Ce comportement politicien est toujours étonnant et tristement représentatif de la dérive conservatrice française. Il n’est pas besoin d’être un grand clerc pour comprendre que les partis LR et LaREM sont à peu près d’accord sur 80% de leurs programmes respectifs (« programme » est peut-être un bien grand mot s’agissant d’une liste de slogans un peu hétéroclite). Ce type d’alliance entre des gens qui sont d’accord sur le fond et arrivent à s’entendre sur des noms susceptibles de les représenter semble logique, profitable à tous et susceptible de servir l’intérêt général d’une France qui est majoritairement à droite. Mais les égos sont souvent plus forts que la raison. Le résultat électoral de cette élection sera intéressant à suivre.

Dimanche après-midi, les communiqués des uns et des autres fusaient sur les réseaux dits « sociaux » s’accusant respectivement de cuisine électorale et de privilégier leurs intérêts personnels, et le citoyen qui s’était réveillé plein d’entrain et d’optimisme se couche ce soir en ressassant que la droite française est décidemment la plus bête du monde !

Fermer les frontières signifie que les frontières ferment !

Devant la dégradation de la situation sanitaire en Moselle et les risques de contagion, l’Allemagne a annoncé la fermeture de sa frontière avec le département français de la Moselle. Aussitôt c’est un déchaînement de lamentations côté français, dirigeants et chefs d’entreprise déplorent les effets à attendre de cette fermeture pourtant assortie de nombreuses souplesses, notamment en faveur des travailleurs transfrontaliers.

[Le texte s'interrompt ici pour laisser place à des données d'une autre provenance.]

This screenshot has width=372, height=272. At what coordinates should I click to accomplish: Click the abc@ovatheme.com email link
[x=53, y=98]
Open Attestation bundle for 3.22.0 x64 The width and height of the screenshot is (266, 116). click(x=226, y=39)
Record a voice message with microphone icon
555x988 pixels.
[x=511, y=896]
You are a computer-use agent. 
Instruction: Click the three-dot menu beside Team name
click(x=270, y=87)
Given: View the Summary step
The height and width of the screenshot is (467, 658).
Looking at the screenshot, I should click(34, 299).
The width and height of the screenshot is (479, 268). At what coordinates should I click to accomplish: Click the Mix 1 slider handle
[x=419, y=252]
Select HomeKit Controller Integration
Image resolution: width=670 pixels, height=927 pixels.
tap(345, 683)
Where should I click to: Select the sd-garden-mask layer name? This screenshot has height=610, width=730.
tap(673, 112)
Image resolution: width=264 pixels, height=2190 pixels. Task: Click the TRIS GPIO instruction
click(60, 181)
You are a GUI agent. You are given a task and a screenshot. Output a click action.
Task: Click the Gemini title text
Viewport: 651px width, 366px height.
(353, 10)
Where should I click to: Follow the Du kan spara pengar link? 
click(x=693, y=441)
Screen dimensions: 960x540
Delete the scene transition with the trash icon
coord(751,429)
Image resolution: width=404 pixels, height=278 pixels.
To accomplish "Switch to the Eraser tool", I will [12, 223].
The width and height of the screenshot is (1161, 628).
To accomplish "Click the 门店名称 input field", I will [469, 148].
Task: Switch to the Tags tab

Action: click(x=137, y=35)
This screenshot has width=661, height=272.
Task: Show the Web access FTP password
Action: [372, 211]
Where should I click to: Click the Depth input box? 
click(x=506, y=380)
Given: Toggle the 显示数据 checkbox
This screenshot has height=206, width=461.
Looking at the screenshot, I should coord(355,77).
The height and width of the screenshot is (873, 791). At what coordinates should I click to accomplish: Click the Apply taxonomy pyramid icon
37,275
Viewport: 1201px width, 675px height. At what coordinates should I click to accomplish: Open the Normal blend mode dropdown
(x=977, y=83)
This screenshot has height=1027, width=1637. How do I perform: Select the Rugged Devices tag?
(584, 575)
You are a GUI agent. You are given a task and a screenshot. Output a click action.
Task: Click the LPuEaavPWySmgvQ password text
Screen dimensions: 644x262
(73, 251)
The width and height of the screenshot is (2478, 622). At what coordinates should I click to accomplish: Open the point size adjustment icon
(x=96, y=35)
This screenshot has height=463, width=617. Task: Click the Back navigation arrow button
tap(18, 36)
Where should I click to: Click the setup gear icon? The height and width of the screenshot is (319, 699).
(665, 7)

L’aspect comique de ce chœur des pleureuses est que certaines d’entre elles appartiennent à des partis politiques qui prônent le rétablissement des frontières sur les plateaux médiatiques toute la sainte journée. Jean Rottner, président conservateur de la Région Grand-Est, semble découvrir dans son tweet que fermer les frontières veut dire que la frontière est fermée, c’est-à-dire que les flux d’hommes et de marchandises vont être au moins partiellement compliqués car contrôlés, voire ralentis. C’est à ça que sert une frontière.

Cette expérience permettra sans doute à M. Rottner et aux siens de bien peser les conséquences d’une fermeture des frontières françaises avant de la prôner à tout va comme ils en ont l’habitude. On peut les fermer mais cela ne donne pas exactement les mêmes résultats que quand elles sont ouvertes !

Respectons la Justice mais…

Un ancien président de la République « de droite », Nicolas Sarkozy, est condamné en première instance par la Justice pour délit de « corruption active et trafic d’influence », embarquant avec lui dans son malheur son avocat et un autre juriste. Ils ont fait appel aussitôt après le prononcé du verdict. Ce n’est pas la première fois qu’un président, ou un ministre, revenu à la vie civile est mis en cause pour diverses filouteries, et ce ne sera sans doute pas la dernière.

Le fond de l’affaire n’a guère d’importance et n’est que de peu d’intérêt. Ce qui en présente cependant beaucoup plus sont les réactions partisanes face à l’évènement. Chacun commence par asséner : « je crois en la Justice de mon pays et je n’ai pas l’habitude de commenter des décisions de justice, mais… » et vient alors le commentaire de la décision de justice dont le principe vient d’être contesté. Alors la corporation des avocats défend l’avocat « injustement » condamné, celle des magistrats fait part de sa révolte contre le sort réservé à leur collègue, les partis politiques hurlent à la « justice politique » et les journalistes font leurs choux gras de cette nouvelle polémique qui agite le microcosme.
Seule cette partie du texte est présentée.